Mais un phénomène étrange se produisait depuis lors. Dès que l’organiste posait ses mains sur un clavier, toute l’église se remplissait d’une odeur de pain frais. Nul ne savait pourquoi. Le Frère Delfin découvrit que l’air aspiré par le ventilateur venait de la boulangerie de Saint Sauveur et il réalisa évidemment la transformation nécessaire ; puis, au long de six années de labeur, il fit de multiples améliorations, à tel point que cet orgue est maintenant considéré comme le meilleur de tous ceux de l’État d’Israël. Ce fut affirmé par des techniciens et par la Presse à l’occasion d’un concert de musique classique donné le 29 avril 1977 par un organiste de renommée internationale Martin Guenther Foerstmann, professeur au Conservatoire de Hambourg, invité par radio-Israël ; ce concert attira de nombreux juifs de Tel-Aviv et de tout le pays, à tel point que l’église Saint Sauveur, pourtant grande, fut trop petite pour l’assistance. »

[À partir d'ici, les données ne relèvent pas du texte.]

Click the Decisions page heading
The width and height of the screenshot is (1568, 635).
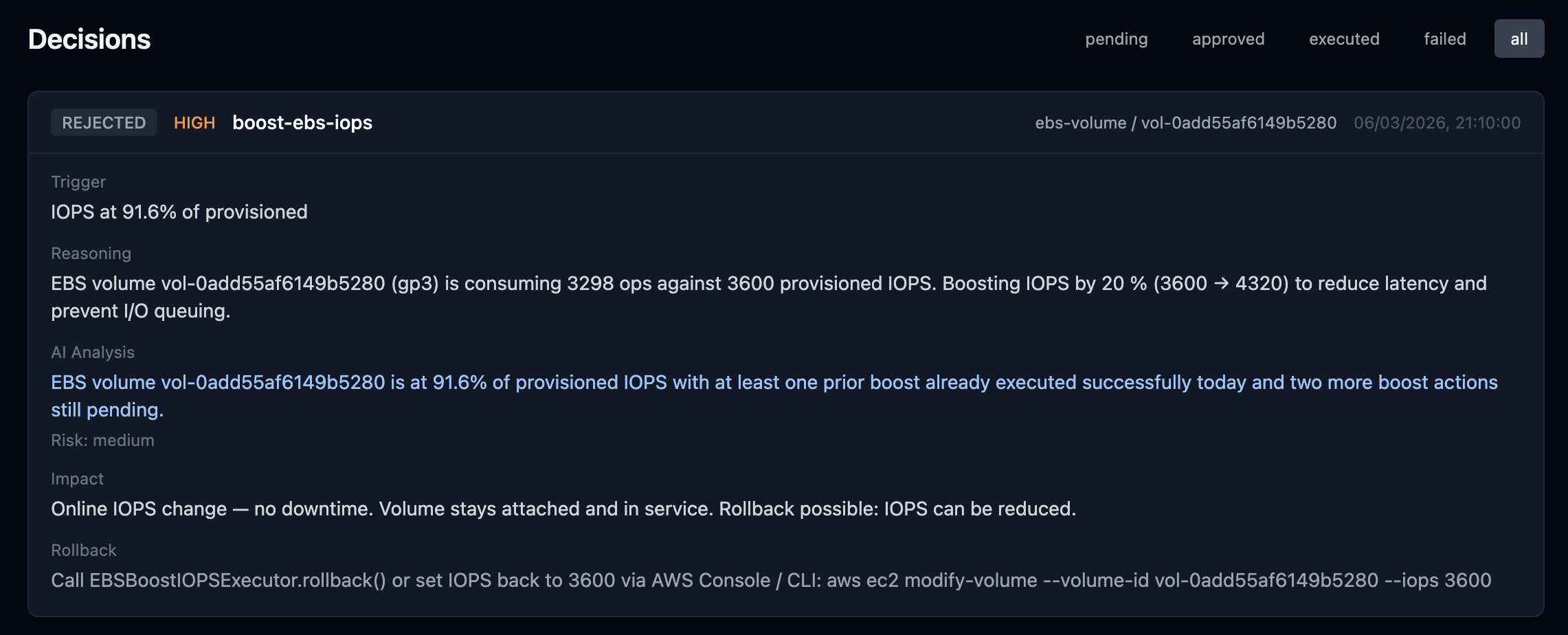tap(89, 39)
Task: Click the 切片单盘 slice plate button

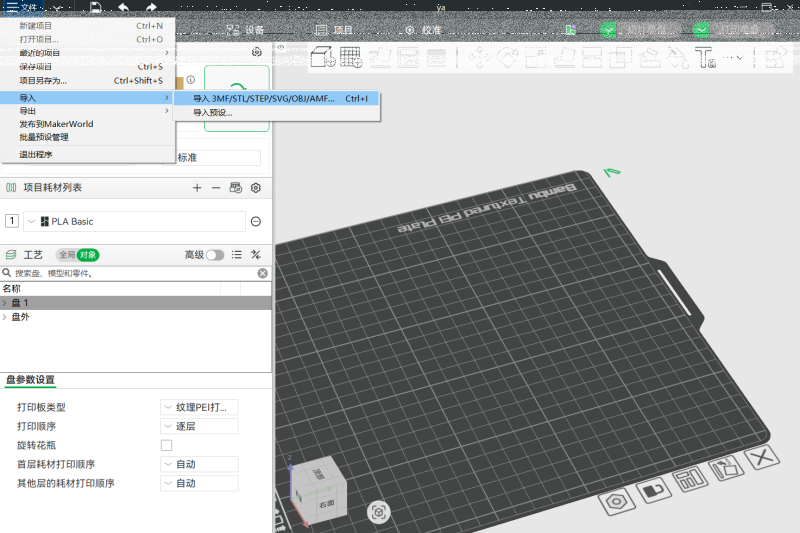Action: (648, 30)
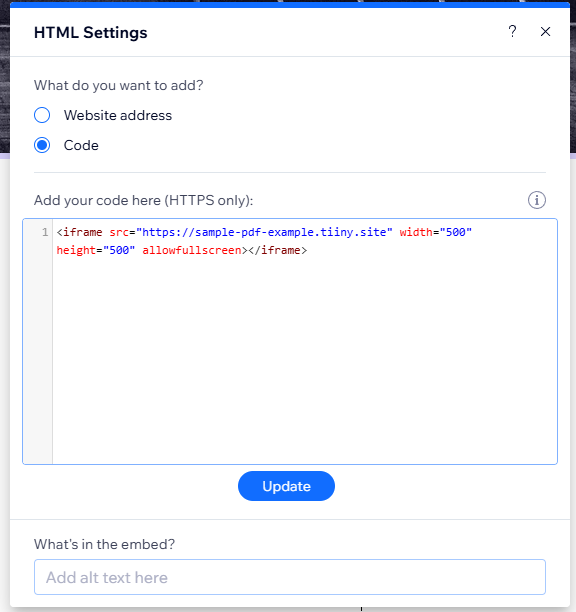Click the closing iframe tag in code
576x612 pixels.
coord(277,250)
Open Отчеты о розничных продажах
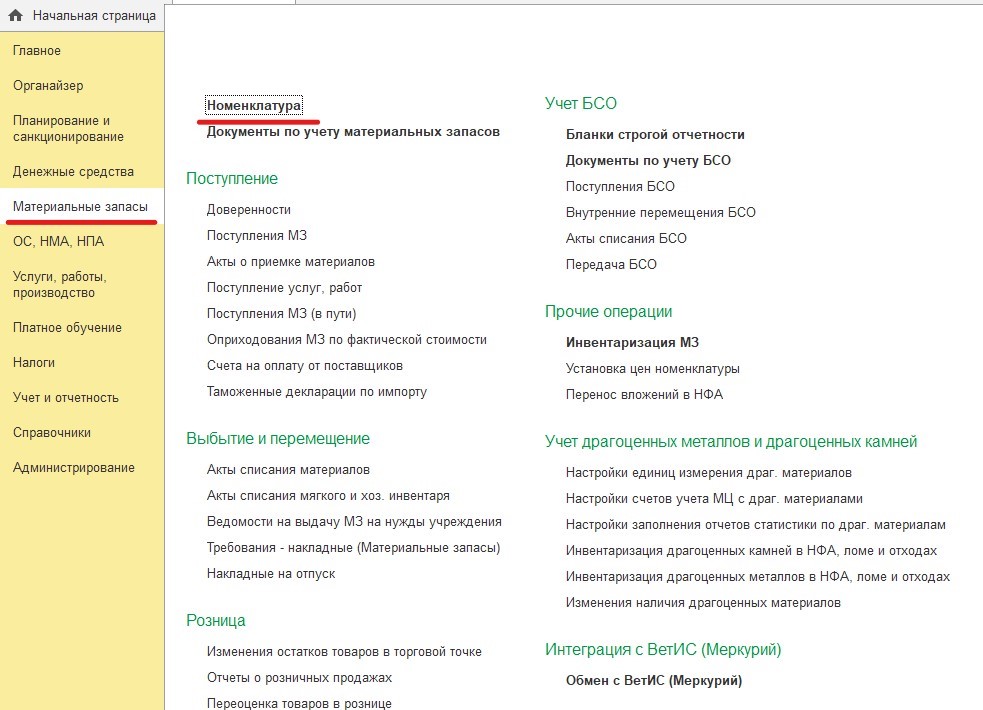 (299, 678)

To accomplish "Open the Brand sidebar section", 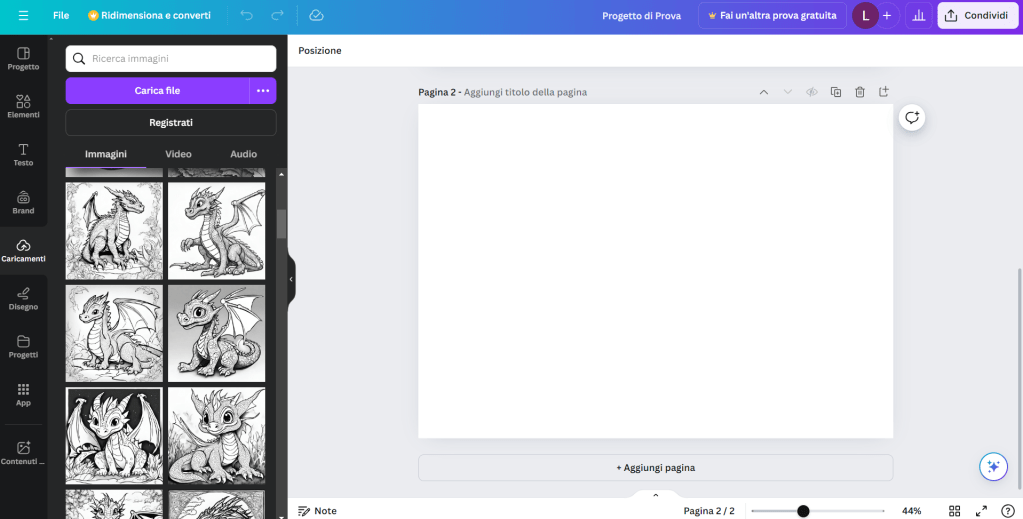I will pos(23,202).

(n° de novembre 2001, p. 322-325)

 

« Les grandes orgues de l’église Ste Catherine de Bethléem :

L'église Sainte Catherine d’Alexandrie se situe aux côtés de la basilique de la Nativité de Bethléem. C’est un sanctuaire de l’Église catholique. Il communique avec la basilique à la fois par un corridor qui y donne accès et par les grottes souterraines. Chaque année, la messe de minuit, télédiffusée à Noël à travers le monde, a fort bien identifié ce sanctuaire. Cette année, à Noël 2003, on a pu entendre le nouvel orgue Reiger, dans l’accompagnement des chants liturgiques et dans des pièces musicales qui créaient une ambiance de fête. L’orgue devait être inauguré en 2002 Mais, à cause du siège de la basilique, la cérémonie fut différée. Lors de l’aménagement de l’église pour l’année 2000, voici que l’orgue de 1978, renouvelé et construit par le regretté Fr. Delfin Fernandez, ofm, à cause des réparations qui s’imposaient, a dû être remplacé. Un facteur d’orgues d’Autriche, Reiger, fut choisi pour dresser les plans et pour construire le nouvel instrument. Ce même facteur d’orgues avait déjà pourvu le Saint-Sépulcre de puissantes orgues, en 1982. Les fabricants ont d’abord envoyé sur place des représentants chargés de dessiner le projet et de faire les plans. On avait d’abord songé à placer l’orgue au complet, buffet et console, dans le chevet du sanctuaire. Mais l’espace était insuffisant. Une section du buffet de l’orgue serait donc placée sous la grande fenêtre, dans l’abside de l’église, tandis que la plus grande partie prendrait place dans la galerie, placée au-dessus du portique qui donne accès à l’église. L’installation avait débuté en mars 2002. Elle fut interrompue avec l’invasion des occupants palestiniens, en avril de la même année. Suivirent les 39 jours de siège. Des Palestiniens y laissèrent leur vie et la grande partie des tuyaux de l’orgue furent ou brûlés ou fondus par le feu qui éclata dans la salle paroissiale, où ils avaient été remisés. Durant un affrontement qui dura deux nuits, les soldats israéliens y lancèrent de 3 à 4 bombes incendiaires. Par bonheur, les parties de l’orgue déjà installées dans l’église furent indemnes. En juin 2002, les constructeurs revinrent d’Autriche pour finir l’installation. Bien que l’orgue du chevet de l’église fût encore incomplet, il fut relativement facile de le mettre au point et de pouvoir l’utiliser.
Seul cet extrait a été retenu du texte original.